### Kurze Aufgabe
Greif den Artikel über das Sozialverhalten von Kindern nach seinem letzten Satz auf und schreib ihn weiter.

### Seitenauszug
Sozialverhalten stärken So lernen Kinder Selbstbewusstsein und Empathie
Kinder, die gut mit anderen zurechtkommen, haben später bessere Chancen auf ein erfülltes und erfolgreiches Leben. Wie lässt sich gutes Sozialverhalten üben? Und was können Eltern tun, um es zu stärken?
Definition: Was ist soziale Kompetenz?
Gutes Sozialverhalten setzt zwei Dinge voraus: Dass man in der Lage ist, die eigenen Bedürfnisse zu erkennen und zu benennen. Und gleichzeitig die der anderen im Blick behält, also wahrnimmt: Wie geht es den Menschen in meinem Umfeld? Wie ist die Stimmung? Was ist das Bedürfnis meines Gegenübers? Kinder, die beides können, sich selbst wahrnehmen und gleichzeitig empathisch auf andere zugehen, tun sich grundsätzlich leichter in der Gruppe. Sie finden in der Regel schnell Freunde, können sich, wenn notwendig, besser von anderen abgrenzen, sie geraten seltener in Streitereien und erleben dadurch auch weniger Stress.
Sowohl die Fähigkeit, sich selbst wahrzunehmen, als auch die der Empathie sind prinzipiell in jedem Menschen angelegt. Doch wie sich diese Fähigkeiten im Laufe der Zeit entwickeln, ob sie verkümmern oder wachsen, das hängt stark mit der Umgebung zusammen.
Empathie bei Kindern: Warum Eltern diese Fähigkeit fördern sollten
Sozialverhalten lernen: Die ersten drei Jahre in der Familie sind prägend
Wie gut ein Kind in der Gruppe zurechtkommt, hängt von vielen Faktoren ab. "Wie viel von den eigenen Genen abhängt, wie viel erworben ist, darüber streitet sich die Wissenschaft schon lange", erklärt Familientherapeut Ulrich Wiltschko. "Natürlich ist es eine Mischung von allem."
Die kindliche Prägung beginne schon im Mutterleib, gerade die letzten drei Monate in der Schwangerschaft sind da enorm wichtig. In dieser Phase kann ein Säugling sehr wohl wahrnehmen, ob es ständig Stress und Streit in der Familie gibt. Oder ob grundsätzlich ein harmonischer Umgang miteinander gepflegt wird.
Auch die ersten drei Jahre in der Familie sind ausschlaggebend. "In einer intakten, liebevollen Familie bekommt das Kind idealerweise ein gutes Selbstwertgefühl, also das Gefühl, in Ordnung zu sein, in Sicherheit geborgen," sagt Ulrich Wiltschko. "Dann entsteht Vertrauen in sich und in die anderen." Und wer Vertrauen in sich hat, kann grundsätzlich entspannter auf andere zugehen. Wer in sich gefestigt ist, läuft weniger Gefahr, unter Druck zu geraten oder gar gemobbt zu werden.
Sozialverhalten im Kindergarten: Warum der Umgang mit Gleichaltrigen so wichtig ist
Im Kindergarten lernen Kinder beim Morgenkreis die eigenen Gefühle zu erkennen und zu benennen.

### Bereitgestelltes Material

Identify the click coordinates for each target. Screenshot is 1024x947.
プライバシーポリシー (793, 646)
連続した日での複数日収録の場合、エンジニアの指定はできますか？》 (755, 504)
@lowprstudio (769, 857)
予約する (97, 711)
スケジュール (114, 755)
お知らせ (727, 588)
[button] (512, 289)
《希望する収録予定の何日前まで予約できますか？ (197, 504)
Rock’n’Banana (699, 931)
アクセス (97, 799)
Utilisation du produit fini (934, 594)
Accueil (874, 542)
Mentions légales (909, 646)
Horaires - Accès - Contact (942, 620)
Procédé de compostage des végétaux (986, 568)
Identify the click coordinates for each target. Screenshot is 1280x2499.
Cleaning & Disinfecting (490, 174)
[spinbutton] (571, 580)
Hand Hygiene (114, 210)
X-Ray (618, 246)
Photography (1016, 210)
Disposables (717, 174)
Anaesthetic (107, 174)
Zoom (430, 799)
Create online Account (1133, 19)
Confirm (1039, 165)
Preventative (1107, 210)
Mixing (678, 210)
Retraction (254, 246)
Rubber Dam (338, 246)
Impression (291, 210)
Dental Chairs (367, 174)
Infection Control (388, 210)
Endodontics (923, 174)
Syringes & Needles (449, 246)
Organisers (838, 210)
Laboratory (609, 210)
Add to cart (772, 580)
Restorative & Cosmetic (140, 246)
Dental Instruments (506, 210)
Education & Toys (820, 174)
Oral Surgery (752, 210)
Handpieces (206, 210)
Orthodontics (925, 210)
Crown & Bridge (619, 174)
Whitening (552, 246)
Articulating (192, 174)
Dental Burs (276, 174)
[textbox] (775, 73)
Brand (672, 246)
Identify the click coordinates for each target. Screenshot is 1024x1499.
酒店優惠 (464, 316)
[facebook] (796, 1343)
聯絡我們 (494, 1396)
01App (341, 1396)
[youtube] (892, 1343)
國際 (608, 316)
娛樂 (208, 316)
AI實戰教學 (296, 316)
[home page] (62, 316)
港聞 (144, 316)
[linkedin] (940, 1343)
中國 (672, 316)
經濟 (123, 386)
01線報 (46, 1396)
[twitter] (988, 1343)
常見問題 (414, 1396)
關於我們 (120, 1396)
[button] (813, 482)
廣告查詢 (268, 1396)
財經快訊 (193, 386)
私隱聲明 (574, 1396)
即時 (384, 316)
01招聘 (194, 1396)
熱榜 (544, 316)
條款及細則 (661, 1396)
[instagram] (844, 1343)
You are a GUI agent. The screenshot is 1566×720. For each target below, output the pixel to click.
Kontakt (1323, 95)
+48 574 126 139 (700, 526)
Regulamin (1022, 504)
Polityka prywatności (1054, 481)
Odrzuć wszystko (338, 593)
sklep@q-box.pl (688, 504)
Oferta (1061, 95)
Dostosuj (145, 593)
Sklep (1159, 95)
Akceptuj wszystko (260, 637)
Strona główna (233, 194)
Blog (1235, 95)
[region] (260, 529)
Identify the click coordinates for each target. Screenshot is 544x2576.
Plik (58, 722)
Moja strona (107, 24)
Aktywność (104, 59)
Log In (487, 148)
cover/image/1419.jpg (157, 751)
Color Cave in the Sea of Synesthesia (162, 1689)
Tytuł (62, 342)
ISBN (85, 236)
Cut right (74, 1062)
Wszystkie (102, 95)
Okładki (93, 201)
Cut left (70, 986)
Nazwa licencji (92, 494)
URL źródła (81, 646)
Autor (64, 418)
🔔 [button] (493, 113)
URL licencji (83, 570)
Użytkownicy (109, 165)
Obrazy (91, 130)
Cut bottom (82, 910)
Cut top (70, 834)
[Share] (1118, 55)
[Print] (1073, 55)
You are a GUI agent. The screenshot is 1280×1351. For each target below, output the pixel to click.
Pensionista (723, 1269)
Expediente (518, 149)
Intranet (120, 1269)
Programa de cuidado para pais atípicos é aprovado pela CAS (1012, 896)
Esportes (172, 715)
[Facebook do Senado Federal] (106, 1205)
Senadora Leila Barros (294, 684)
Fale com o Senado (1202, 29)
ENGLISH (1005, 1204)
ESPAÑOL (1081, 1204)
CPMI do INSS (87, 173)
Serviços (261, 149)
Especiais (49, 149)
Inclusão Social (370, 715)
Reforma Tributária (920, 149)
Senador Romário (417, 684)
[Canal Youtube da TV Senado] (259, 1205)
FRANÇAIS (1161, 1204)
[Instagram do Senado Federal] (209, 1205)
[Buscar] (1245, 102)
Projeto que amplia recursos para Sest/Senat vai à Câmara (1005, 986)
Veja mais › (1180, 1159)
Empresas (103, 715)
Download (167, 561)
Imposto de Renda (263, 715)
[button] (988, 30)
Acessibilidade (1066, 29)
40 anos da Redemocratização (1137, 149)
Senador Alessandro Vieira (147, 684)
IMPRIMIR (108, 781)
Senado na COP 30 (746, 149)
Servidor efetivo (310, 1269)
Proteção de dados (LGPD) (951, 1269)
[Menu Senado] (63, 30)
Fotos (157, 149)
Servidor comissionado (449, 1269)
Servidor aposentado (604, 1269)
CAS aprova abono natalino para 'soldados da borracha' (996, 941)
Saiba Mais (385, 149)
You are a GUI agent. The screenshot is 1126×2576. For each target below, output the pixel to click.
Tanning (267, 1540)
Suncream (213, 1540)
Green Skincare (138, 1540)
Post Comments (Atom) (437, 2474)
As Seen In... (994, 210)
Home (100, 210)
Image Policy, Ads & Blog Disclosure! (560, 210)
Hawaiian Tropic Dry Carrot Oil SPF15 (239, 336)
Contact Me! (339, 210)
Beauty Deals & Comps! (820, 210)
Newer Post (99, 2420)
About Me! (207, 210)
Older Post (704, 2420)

### Gelöste Aufgabe
Den empathischen Umgang mit anderen lernen Kinder zunächst von den Eltern und Geschwistern. Ab einem Alter von drei Jahren ist das Zusammensein mit Gleichaltrigen mindestens genauso wichtig, erklärt Familientherapeut Ulrich Wiltschko. Deswegen ist die Zeit im Kindergarten so entscheidend. Denn hier lernen Kinder, sich in der Gruppe zurechtzufinden, Kontakte zu knüpfen, eigene Interessen durchzusetzen und mit Konflikten und Enttäuschungen umzugehen. Im Kindergarten lernen die Kinder wichtige Fertigkeiten im Umgang miteinander.
Ein wichtiges Element ist dabei der Stuhlkreis. Hier lernen Kinder, über sich zu sprechen, wie es ihnen gerade geht, was sie empfinden. Und die anderen Kinder kriegen das dann mit: "Sie merken: Ah, dieses Kind ist gerade traurig! Oder, dieses Kind ist gerade wütend", erklärt Ulrich Wiltschko. Dadurch entwickeln die Kinder gleichzeitig Selbstbewusstsein als auch Empathie. Beides wichtig für ein gutes Sozialverhalten.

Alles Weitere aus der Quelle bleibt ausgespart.